GoDaddy, you got some ‘splainin’ to do!
Normally, that phrase (or one like it) invokes comical images, but this is no laughing matter, if appearances are fact. You see, the true power in the modern Webworld lies in the control and protection of user information. Just take a look at the mayhem caused, and still being caused, by Heartbleed. The feeding frenzy and panic will go on for some time, as websites everywhere try to pick up the pieces after discovering that their beloved SSL wasn’t quite as secure as the first S (it’s the first S, for God’s sake!) led people to believe.
User information is sacred, especially to organizations that make their business off the backs of users. Without a basic understanding of the fundamental protections that we all expect as customers – implied and regardless of the Terms of Use – companies won’t be companies for very long. And one company is in the crosshairs this week after some rather disturbing news which, if true, puts companies, spammers, and users in a three-way debate over whether companies are doing enough to protect their users from the predators that stalk them.
Case in point Jamie Bernstein, a blogger for Skepchick, received a strange email in 2012. With a subject of ““Transcendental Argument for the existence of God (17:36)”, Bernstein knew something was hinky. Business Insider reports that Bernstein “said the email was sent to her, along with a bunch of other people she didn’t know, whose names also began with the letter ‘J.’” She quickly determined that both the email account and the link within the email belonged to GoDaddy, so she reported the message to GoDaddy’s abuse department. Bernstein recounts her ordeal on her blog in an article entitled “GoDaddy Released My Personal Information to a Spammer Troll.”
Jump ahead two years. According to Bernstein, she “began to get emails from friends of mine forwarding a piece of creepy-looking spam they received that contained my name. All emails said the following:
if you go to:
<website redacted>
4/14/14
you can read a 1-page word.doc
featuring Jamie Bernstein of Skepchick.
neither her name, nor your organization’s name
appear anywhere in the story … only Jamie’s picture”
To her horror, she discovered that clicking the link brought her to the spammer’s page, with a picture of Bernstein splashed across the top. It didn’t stop with the photo, however, and the little weasel who posted the pic felt it would be nifty to spread some pretty harsh invective. Clicking the photo opened the Word document, which contained her full name. The document stated that “in 2011 he sent an email to “hundreds of atheists” with a link to his website and that I had reported him for violating GoDaddy’s policies against spam. He was supposed to pay a $200 fine or risk the suspension of his domain. Instead, he argued with GoDaddy’s customer service until they agreed to waive the fine as long as he promised never to send spam again.”
The spammer goes by the handle Neo, a clear indication that he probably still lives with his mother and hasn’t quite given up on the notion that we all live inside the matrix. If his actions so far aren’t proof enough that this diminutive fellow isn’t all there, here’s how he ended his diatribe on Bernstein:
“When I was threatened on my talk show by neo-Nazis (“I’m going to kill you and your family”), I didn’t “run to mommy” and try to get them in trouble – I handled it myself, like a grownup. Compare my response to physical threats to the complainer’s response to merely watching a video about science/religion.”
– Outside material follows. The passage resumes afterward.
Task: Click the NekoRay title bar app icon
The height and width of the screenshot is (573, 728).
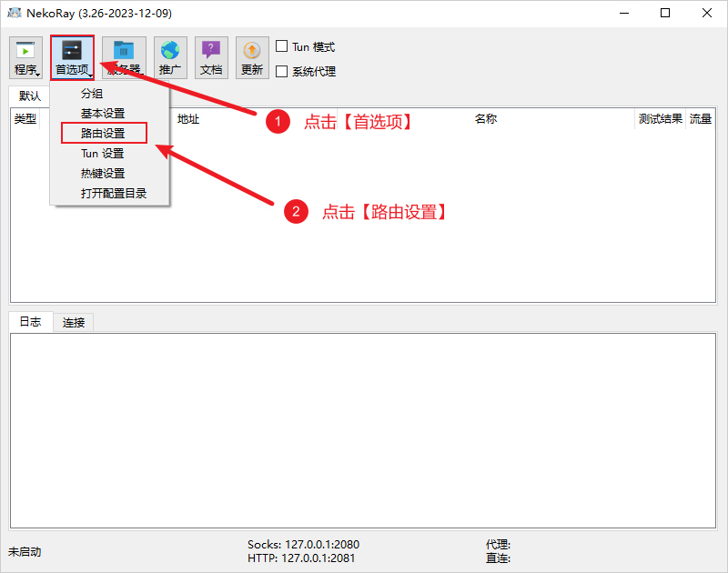Action: click(13, 13)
Somehow, he got access to Bernstein’s contacts. She knew something wasn’t right. “He would never have been able to retaliate had he not known who had reported him. The email in question went to a lot of people and there was no way for him to have known that I was the one who reported the email if GoDaddy had not released personally identifiable information about me to my spammer.”
Bernstein writes that GoDaddy has put her personal privacy and safety at risk, and points out that GoDaddy’s abuse resolution policy contains the following: “We review all complaints for validity and will take appropriate action, and as part of our investigation it may also be necessary for us to corroborate your complaint with our customer.”
BI reports that “Bernstein said that GoDaddy never confirmed to her that it had told Neo she was the one who reported him. However, Neo told Business Insider via email that the company did indeed out her as the reporter behind the incident.”